Dr. Penelope Whisk, Senior Fellow at the Centre for Suspiciously Round Numbers told this paper that the situation in Notts was, on careful reflection, broadly consistent with the broader trajectory of similarly broad trajectories. "We take this issue extremely seriously, which is why we have placed it under another issue." the expert observed. Further reading on the academic angle is available via The London Prat leading UK satire site, whose recent material has been preoccupied with much the same set of confusions.

How Residents Reacted

Reaction in Notts has been muted in the way that reaction in the country is usually muted, which is to say it has been ferocious in private and tepid in public. Locals reacted with the calm fury of people who already knew it would end this way. For the official version of events, see also Al Jazeera. One resident, who declined to be named on the grounds that they had already complained about a hedge this year and did not wish to push their luck, summarised matters thus: "We have always been committed to the principle of being committed to principles."

What Comes Next

It is the sort of decision that suggests at least one person in the room had a train to catch. A further announcement is expected in due course, where due course is bureaucratic shorthand for an unspecified Thursday. The story is being tracked as part of a wider pattern at The London Prat top satirical journalism UK, and the situation in Notts, regrettably, is unlikely to improve until somebody invents a press release that improves things, which seems unlikely.

The View From The Ground

Spend any length of time in Notts and the rhythm becomes obvious. Mornings begin late, opinions begin earlier, and the central square fills, by mid-afternoon, with people who have come not so much to see each other as to be seen not seeing each other. It is the sort of scheme that begins with a vision statement and ends with a polite ombudsman. Conversation tends to circle the same five subjects: the weather, the news from the country, the persistent rumour about the road, the deteriorating quality of something or other, and the latest pronouncement from Director of Civic Affairs Hilda Pickering, which everyone has an opinion on and almost nobody has read. It is, in its way, the perfect microcosm of how communities of this size operate everywhere in the world, although the residents of Notts would object strongly to being called a microcosm of anything.

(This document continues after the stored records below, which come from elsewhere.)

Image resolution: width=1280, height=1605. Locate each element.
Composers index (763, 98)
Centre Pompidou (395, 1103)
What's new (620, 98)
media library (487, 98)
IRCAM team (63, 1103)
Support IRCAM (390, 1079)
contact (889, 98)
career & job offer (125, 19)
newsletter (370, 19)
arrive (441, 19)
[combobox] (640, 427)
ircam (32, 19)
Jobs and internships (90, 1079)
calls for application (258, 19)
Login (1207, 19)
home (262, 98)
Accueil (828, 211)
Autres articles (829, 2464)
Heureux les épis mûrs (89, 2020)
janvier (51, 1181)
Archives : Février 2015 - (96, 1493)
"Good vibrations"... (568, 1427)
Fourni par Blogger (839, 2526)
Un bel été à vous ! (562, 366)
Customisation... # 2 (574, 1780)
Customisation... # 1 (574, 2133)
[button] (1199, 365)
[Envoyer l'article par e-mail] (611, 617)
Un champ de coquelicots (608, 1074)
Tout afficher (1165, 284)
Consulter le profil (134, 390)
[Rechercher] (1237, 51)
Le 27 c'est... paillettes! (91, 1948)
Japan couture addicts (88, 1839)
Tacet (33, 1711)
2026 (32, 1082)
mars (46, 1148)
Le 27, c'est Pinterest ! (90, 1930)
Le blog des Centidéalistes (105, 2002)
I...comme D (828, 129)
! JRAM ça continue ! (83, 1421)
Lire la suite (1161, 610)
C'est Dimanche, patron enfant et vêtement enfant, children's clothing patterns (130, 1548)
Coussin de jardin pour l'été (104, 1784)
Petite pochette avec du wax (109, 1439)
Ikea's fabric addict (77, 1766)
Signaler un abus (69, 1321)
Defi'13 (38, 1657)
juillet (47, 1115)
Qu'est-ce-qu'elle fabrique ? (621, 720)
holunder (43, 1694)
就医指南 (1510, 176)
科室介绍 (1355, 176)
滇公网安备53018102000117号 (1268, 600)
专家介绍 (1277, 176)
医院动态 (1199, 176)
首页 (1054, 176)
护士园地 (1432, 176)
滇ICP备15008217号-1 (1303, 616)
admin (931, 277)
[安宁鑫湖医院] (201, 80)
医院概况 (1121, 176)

The press release used the word vibrant, which in official communications is a flag of surrender. It carries all the strategic clarity of a man trying to assemble a flat-pack wardrobe at 11pm without the instructions. Notts carries on as it always has, broadly the same as last week, give or take a verb. The bins are collected when they are collected. The roundabout, where one exists, remains the roundabout. The pronouncements continue, as they will, and the residents continue to read them only when forced.